◆ **Data extracts**:
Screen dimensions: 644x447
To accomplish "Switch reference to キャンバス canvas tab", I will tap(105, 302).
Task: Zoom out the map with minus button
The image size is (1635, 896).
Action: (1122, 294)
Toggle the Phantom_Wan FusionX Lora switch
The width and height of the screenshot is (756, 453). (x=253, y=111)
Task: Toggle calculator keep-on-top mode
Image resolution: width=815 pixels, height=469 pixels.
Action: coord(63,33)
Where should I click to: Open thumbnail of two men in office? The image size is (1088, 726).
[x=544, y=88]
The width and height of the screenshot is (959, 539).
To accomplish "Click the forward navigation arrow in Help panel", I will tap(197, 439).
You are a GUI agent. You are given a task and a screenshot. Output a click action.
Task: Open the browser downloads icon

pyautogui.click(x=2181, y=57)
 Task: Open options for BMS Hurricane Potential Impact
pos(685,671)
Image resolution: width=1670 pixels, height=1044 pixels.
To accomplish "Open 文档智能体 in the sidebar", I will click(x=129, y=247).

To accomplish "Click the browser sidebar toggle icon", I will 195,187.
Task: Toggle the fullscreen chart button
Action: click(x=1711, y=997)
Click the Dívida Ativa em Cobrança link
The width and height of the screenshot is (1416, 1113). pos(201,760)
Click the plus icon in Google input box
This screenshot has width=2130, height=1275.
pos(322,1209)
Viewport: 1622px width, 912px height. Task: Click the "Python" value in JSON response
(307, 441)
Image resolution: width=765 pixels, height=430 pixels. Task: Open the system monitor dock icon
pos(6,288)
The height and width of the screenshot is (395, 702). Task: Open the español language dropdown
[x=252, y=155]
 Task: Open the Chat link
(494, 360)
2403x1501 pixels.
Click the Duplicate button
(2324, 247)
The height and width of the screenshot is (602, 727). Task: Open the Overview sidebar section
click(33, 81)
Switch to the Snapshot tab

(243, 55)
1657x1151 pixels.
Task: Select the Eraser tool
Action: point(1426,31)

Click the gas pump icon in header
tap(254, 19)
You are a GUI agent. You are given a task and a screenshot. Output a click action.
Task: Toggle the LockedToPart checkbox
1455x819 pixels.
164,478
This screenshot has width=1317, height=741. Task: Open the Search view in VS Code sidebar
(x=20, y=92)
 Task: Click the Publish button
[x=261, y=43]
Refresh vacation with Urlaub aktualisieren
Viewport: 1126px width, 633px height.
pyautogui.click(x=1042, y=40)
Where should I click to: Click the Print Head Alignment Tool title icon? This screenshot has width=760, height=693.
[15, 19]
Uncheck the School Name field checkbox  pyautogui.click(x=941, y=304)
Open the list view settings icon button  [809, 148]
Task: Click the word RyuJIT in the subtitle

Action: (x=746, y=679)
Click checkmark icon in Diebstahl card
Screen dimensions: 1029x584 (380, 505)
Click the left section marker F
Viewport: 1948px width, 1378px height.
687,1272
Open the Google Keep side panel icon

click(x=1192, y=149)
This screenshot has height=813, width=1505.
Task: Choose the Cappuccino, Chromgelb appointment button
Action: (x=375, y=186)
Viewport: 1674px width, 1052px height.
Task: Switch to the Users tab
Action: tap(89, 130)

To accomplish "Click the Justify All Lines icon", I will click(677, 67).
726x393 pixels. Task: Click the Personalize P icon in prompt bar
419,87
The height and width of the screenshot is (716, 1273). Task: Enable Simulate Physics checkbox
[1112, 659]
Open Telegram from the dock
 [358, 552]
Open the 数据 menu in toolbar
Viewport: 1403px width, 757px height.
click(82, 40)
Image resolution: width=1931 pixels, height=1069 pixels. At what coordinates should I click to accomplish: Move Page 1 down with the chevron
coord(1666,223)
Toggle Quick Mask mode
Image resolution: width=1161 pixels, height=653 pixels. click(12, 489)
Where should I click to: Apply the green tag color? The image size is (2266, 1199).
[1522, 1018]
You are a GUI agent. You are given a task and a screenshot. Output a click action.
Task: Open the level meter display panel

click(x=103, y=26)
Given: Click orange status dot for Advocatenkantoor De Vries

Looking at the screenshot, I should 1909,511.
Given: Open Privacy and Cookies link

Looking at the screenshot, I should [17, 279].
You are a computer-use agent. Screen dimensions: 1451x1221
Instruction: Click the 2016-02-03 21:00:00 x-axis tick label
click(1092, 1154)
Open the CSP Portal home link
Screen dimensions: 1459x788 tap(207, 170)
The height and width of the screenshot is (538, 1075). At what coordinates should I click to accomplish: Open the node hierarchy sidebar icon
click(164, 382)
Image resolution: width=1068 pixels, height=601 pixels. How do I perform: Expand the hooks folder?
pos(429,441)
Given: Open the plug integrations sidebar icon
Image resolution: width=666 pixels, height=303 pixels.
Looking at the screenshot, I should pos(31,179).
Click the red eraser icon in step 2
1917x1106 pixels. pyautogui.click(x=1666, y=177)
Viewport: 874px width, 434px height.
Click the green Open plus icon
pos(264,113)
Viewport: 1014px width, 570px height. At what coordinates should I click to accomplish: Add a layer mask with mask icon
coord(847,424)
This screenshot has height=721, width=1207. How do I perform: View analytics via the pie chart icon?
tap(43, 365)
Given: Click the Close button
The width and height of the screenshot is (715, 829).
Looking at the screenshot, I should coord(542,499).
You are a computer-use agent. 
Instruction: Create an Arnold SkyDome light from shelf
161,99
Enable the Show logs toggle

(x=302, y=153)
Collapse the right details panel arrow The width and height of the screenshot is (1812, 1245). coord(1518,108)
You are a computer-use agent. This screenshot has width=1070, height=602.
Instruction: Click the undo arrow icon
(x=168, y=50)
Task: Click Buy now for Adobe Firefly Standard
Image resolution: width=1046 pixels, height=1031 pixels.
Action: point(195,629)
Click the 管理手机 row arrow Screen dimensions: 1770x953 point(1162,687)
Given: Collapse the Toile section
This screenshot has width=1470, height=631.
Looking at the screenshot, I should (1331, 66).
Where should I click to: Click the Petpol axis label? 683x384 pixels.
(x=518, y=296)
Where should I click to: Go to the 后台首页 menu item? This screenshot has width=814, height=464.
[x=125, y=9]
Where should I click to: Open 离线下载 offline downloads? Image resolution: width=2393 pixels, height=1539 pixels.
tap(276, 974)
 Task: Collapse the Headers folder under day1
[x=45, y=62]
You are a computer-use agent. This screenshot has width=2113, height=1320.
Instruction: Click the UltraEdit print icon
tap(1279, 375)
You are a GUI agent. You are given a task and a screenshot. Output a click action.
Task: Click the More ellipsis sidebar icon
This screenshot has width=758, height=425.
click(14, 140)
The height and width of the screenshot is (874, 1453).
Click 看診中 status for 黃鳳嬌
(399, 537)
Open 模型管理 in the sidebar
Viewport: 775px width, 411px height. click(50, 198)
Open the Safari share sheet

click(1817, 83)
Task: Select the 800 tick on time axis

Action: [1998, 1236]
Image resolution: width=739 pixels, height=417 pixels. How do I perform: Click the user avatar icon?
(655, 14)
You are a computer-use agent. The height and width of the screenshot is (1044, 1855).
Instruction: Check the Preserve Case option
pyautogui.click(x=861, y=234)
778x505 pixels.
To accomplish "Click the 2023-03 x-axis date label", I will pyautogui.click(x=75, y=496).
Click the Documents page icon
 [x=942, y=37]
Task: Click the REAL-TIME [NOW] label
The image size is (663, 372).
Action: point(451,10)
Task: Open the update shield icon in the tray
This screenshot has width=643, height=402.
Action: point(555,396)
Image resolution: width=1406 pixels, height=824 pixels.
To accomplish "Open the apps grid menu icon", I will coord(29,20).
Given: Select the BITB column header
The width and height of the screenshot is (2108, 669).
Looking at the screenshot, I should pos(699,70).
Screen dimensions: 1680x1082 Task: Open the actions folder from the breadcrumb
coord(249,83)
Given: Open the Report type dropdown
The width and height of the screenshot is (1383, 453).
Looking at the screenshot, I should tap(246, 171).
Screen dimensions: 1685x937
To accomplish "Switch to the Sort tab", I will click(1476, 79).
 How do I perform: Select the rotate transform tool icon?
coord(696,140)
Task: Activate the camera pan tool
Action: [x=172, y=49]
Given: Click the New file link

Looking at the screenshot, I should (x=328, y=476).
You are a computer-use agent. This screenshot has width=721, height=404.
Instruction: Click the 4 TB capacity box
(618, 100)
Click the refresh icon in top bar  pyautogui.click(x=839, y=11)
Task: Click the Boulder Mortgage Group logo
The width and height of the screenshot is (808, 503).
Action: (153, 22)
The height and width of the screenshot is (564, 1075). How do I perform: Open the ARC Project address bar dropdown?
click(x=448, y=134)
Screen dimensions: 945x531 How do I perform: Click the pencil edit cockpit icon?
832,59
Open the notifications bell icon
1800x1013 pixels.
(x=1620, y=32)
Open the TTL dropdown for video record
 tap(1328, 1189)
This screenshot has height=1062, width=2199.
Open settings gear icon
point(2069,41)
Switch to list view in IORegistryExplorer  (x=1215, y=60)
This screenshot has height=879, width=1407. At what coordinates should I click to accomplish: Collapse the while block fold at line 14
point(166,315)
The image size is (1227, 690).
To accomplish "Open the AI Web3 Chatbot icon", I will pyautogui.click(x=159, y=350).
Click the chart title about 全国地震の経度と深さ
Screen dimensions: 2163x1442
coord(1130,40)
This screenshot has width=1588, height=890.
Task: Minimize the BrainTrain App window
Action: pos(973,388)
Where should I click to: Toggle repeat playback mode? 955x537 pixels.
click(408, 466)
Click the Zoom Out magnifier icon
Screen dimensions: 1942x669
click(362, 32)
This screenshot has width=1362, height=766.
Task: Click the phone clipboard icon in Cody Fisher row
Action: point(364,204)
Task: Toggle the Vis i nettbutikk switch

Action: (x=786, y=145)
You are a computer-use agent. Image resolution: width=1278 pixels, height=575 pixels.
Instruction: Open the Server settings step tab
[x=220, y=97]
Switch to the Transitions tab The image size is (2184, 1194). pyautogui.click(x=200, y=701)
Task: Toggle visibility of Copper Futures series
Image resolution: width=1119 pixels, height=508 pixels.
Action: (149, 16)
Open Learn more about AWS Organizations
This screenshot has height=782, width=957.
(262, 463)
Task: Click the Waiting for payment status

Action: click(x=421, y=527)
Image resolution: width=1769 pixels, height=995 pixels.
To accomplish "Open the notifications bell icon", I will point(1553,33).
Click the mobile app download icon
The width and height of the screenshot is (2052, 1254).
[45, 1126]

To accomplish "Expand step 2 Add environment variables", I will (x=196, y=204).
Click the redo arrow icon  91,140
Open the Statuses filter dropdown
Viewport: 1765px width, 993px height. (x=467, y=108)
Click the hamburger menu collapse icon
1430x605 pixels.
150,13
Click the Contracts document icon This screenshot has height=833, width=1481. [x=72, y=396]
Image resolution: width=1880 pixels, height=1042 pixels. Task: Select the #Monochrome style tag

◆ **Instructions for the task**:
Keep only the lines of the listing that contain the word "agent", and copy them.

◆ **Answer to this problem**:
You are a GUI agent. You are given a task and a screenshot. Output a click action.
You are a GUI agent. You are given a task and a screenshot. Output a click action.
You are a GUI agent. You are given a task and a screenshot. Output a click action.
You are a computer-use agent. Screen dimensions: 1451x1221
You are a computer-use agent. 
You are a computer-use agent. This screenshot has width=1070, height=602.
You are a computer-use agent. This screenshot has width=2113, height=1320.
You are a GUI agent. You are given a task and a screenshot. Output a click action.
You are a computer-use agent. The height and width of the screenshot is (1044, 1855).
You are a computer-use agent. This screenshot has width=721, height=404.
You are a computer-use agent. Image resolution: width=1278 pixels, height=575 pixels.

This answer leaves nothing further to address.